部屋に二人きりにされ、僕は体を硬直させる。ことばなんか出てくるわけもない。
「隆夫くん、何して遊ぶ? あたしはトランプがいいと思うけど」
僕たちが着いているテーブルのそばには、カードゲームやボードゲームを並べたワゴンが置かれていた。
僕は椅子を降りて、今言われた物をテーブルへ運んだ。
「ありがとう。七並べにする? それともババ抜き?」
「ババ抜き」
七並べはやり方を知らなかった。
「分かったわ。あたしが切るわね」
それが留美ちゃんの笑顔を見た最後だった。
トランプ、ウノ、オセロ、クインテット、人生ゲーム。用意してくれたもので一通り遊び、夕方になった。
外で車の音がする。留美ちゃんは立ち上がり、窓の向こうを見てほっとした顔をする。
僕は執事の五条とともに、玄関まで留美ちゃんを見送った。
迎えにきたお母さんに留美ちゃんは、「隆夫くんてつまんない」と言ったんだ。小声だったけどはっきり聞こえた。
「お疲れになりましたか?」
二人を乗せた車が遠い門に向かっていく中、隣の五条が僕にたずねた。
「緊張した」
それから留美ちゃんとのお見合いは、毎週続いた。
土曜の午後という貴重な時間、友達と遊びたいかもしれないのにわざわざ通ってきていたのは、留美ちゃんのお父さんが僕の父の会社の専務だから。断れなかったのだと思う。

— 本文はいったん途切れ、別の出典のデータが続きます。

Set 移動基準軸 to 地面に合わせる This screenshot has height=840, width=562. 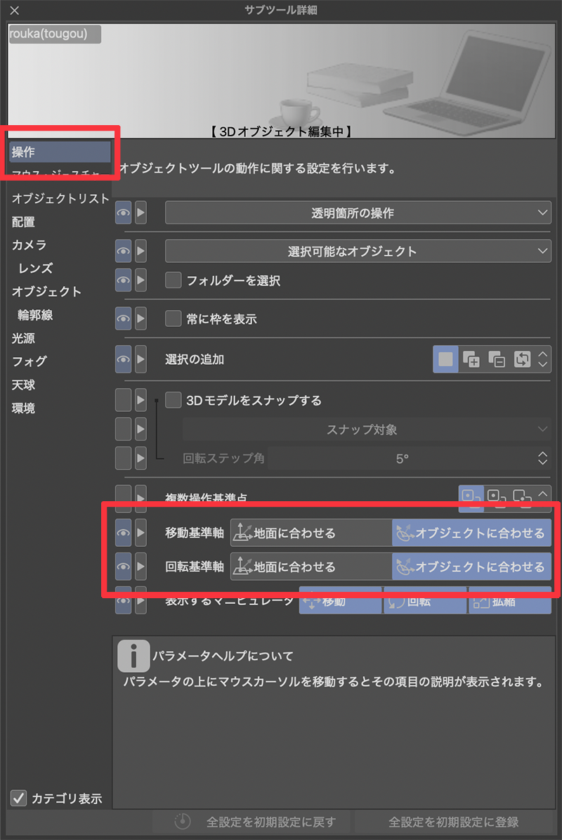(311, 533)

本当ならおもしろいはずのゲームも、勝とうが負けようが僕が全く無反応なので、盛り上がるわけがない。
僕も何かことばを出そうとするんだけど、頭の中にはぼやっとしたイメージしかなく、それも恐怖にかき消されて結局ことばにならない。僕が口をぱくぱくさせているのを見て、留美ちゃんは呆れた顔をしていた。
「それで、隆夫はどうするつもりなんだい?」
パチンと白いコマを緑の盤に置く和馬。黒を一つひっくり返す。
「どうするって……?」
日曜の午後、僕は三つ違いの兄とオセロゲームをしていた。和馬はどういうわけか別の家で暮らしていて、ここには週に一回しか現れない。
「留美ちゃんと、これからも毎週会い続けるのか、それともお断りするのか」
「お断りするのはないでしょ。だってお父さんが頼んで来てもらってるわけだし。……断るのは失礼」
最後の方は小声で言った。僕は和馬の白を二枚、黒に変える。
「確かに、こちらから頼んでおいて断るのは、礼儀に反する。でもせっかく来てもらってるのに、全然楽しませないで帰すのもどうかな」
「おいしいケーキと紅茶なら、用意してるよ。厨房の人に頼んで、いつもとびきりのを作ってもらってる」
「隆夫自身は? 留美ちゃんのために何かしてることがある?」
「……」
ただ、やらないといけないことみたいにゲームを続け、それで時間が来るのを待っているだけ。僕は留美ちゃんのためにしていることなど何もなかった。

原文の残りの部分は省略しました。